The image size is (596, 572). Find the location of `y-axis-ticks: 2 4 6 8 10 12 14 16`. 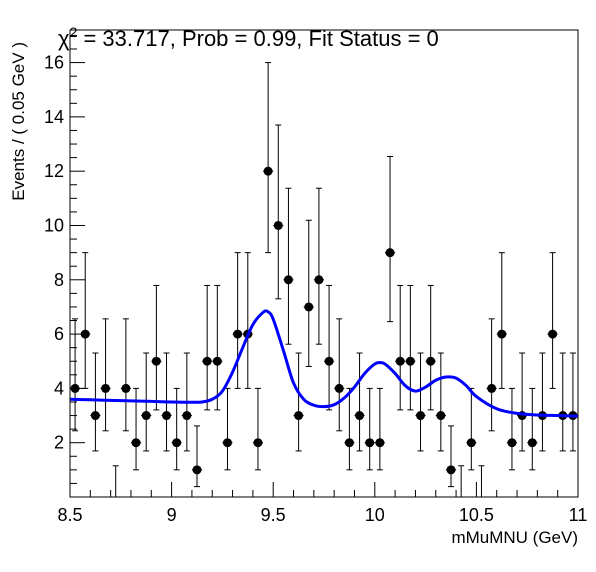

y-axis-ticks: 2 4 6 8 10 12 14 16 is located at coordinates (64, 259).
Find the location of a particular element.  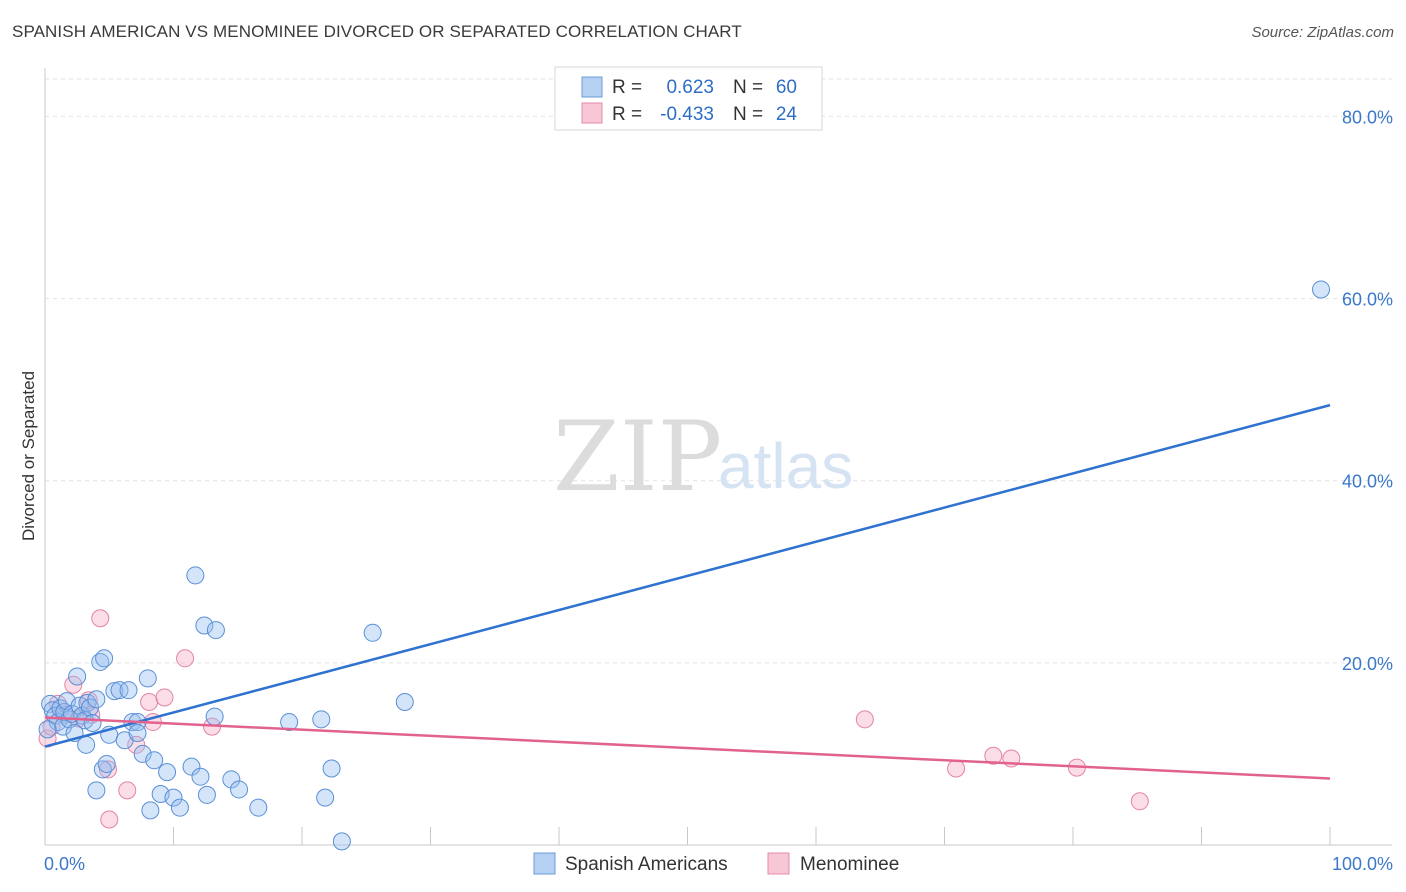

legend-n-value-2: 24 is located at coordinates (787, 114).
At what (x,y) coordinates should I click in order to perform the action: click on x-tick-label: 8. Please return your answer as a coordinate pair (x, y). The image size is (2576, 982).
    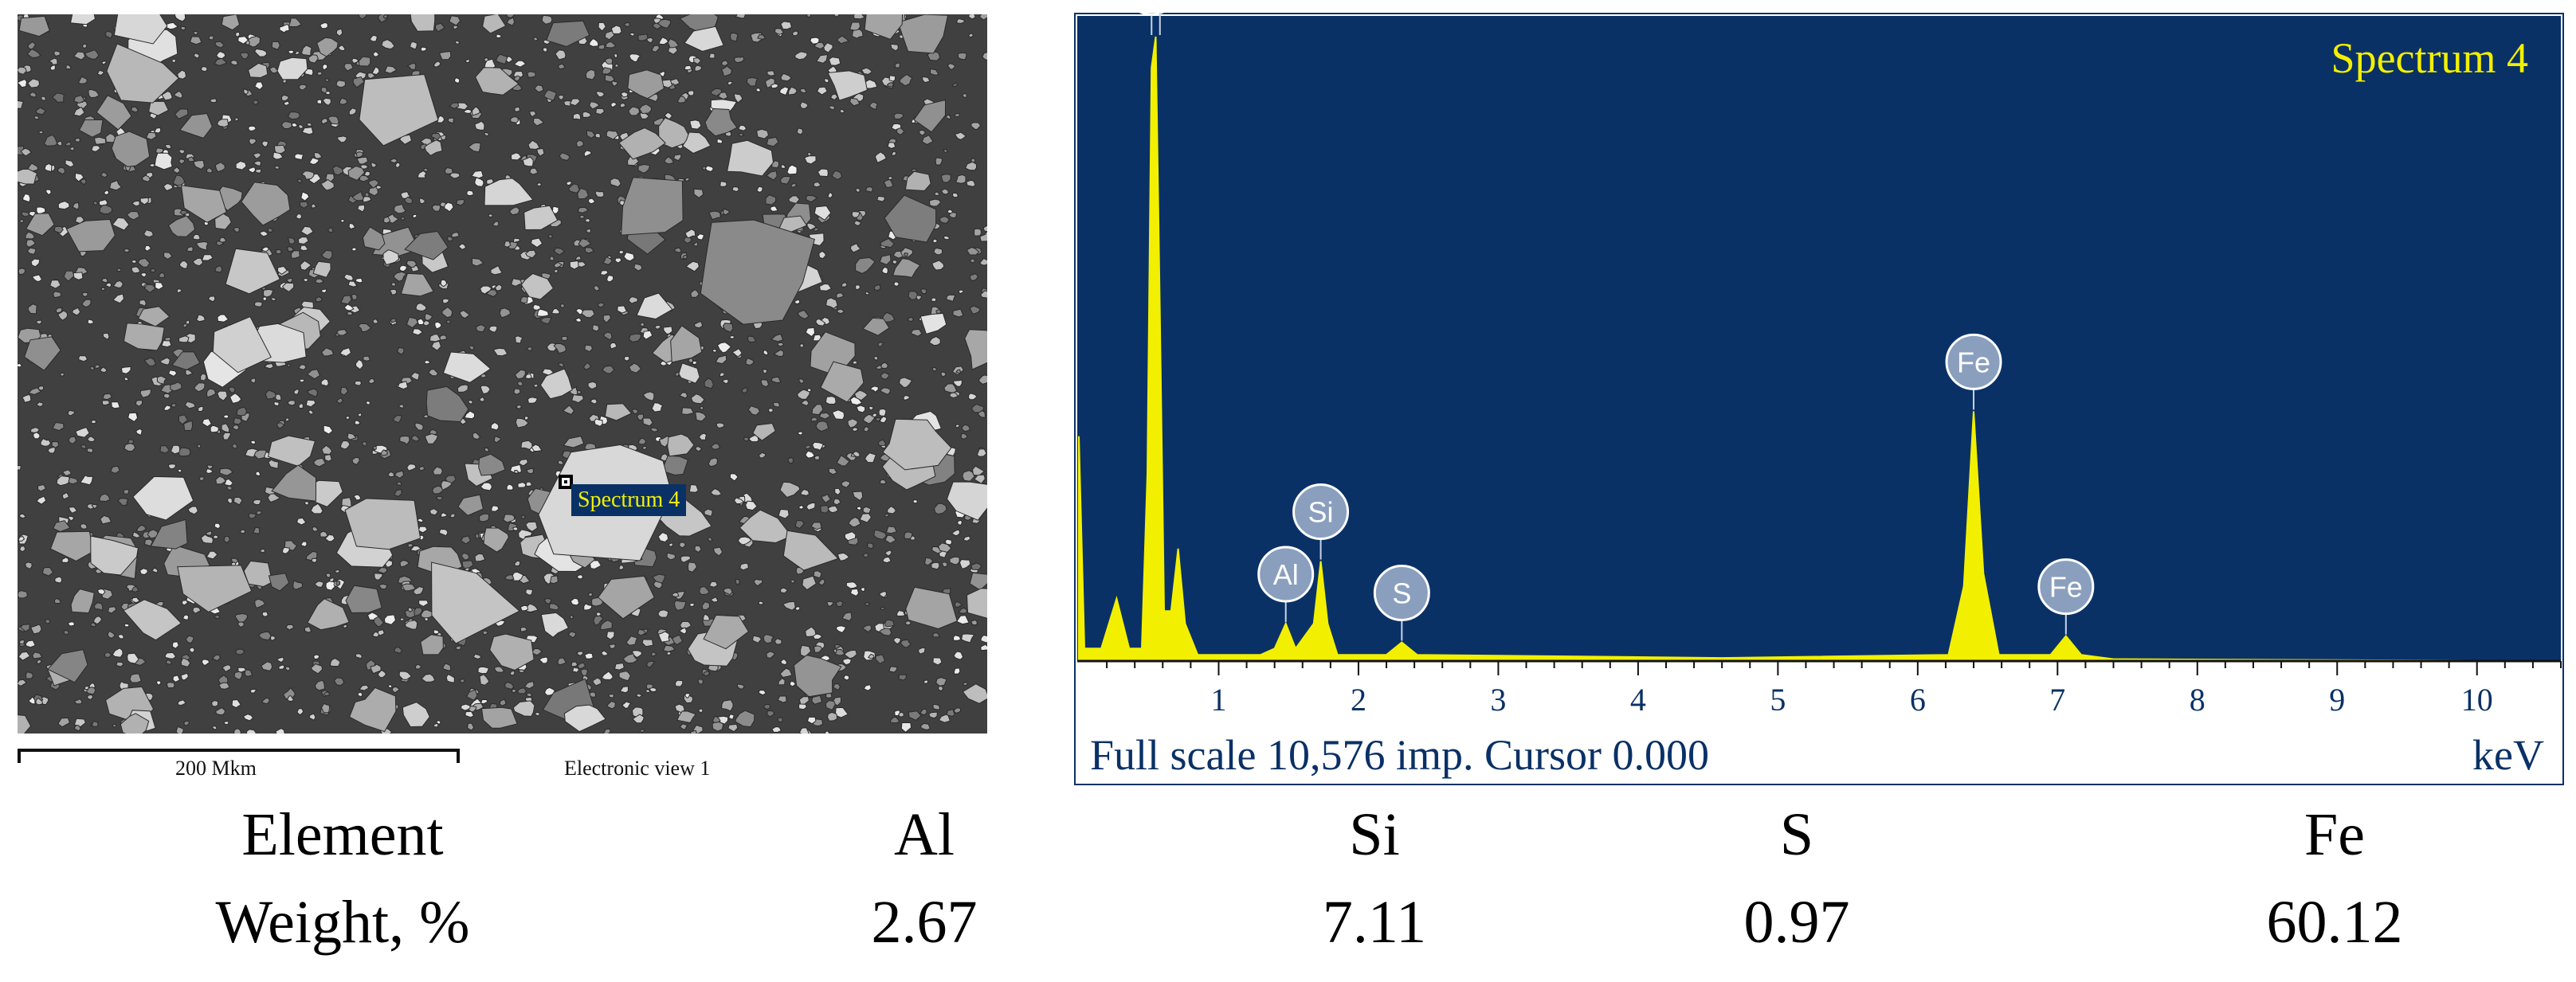
    Looking at the image, I should click on (2198, 700).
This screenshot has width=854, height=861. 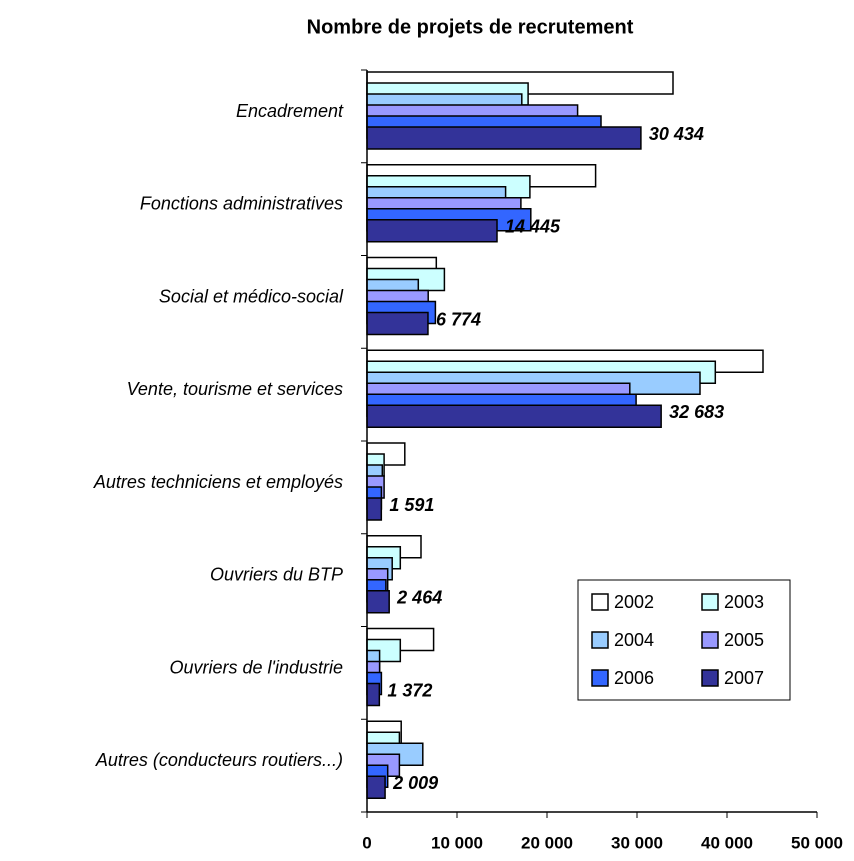 What do you see at coordinates (410, 690) in the screenshot?
I see `value-label: 1 372` at bounding box center [410, 690].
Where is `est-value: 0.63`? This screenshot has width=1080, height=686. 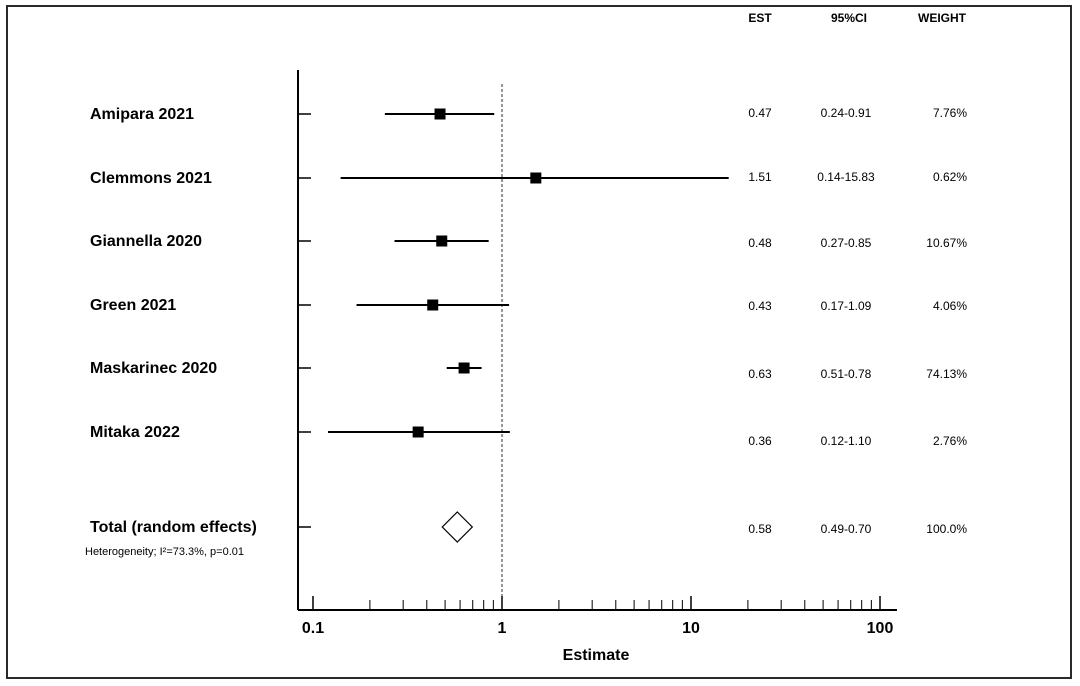
est-value: 0.63 is located at coordinates (760, 374).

+ + +

* YOUR ASSIGNMENT
Rewrite the material starting at the line that contains "has width=1080, height=686." and ending at the end of the material, replacing "screenshot" with "image" and keeping everything else the same. Leave the pictures out of your answer.

* YOUR SOLUTION
Where is `est-value: 0.63`? This image has width=1080, height=686. 
est-value: 0.63 is located at coordinates (760, 374).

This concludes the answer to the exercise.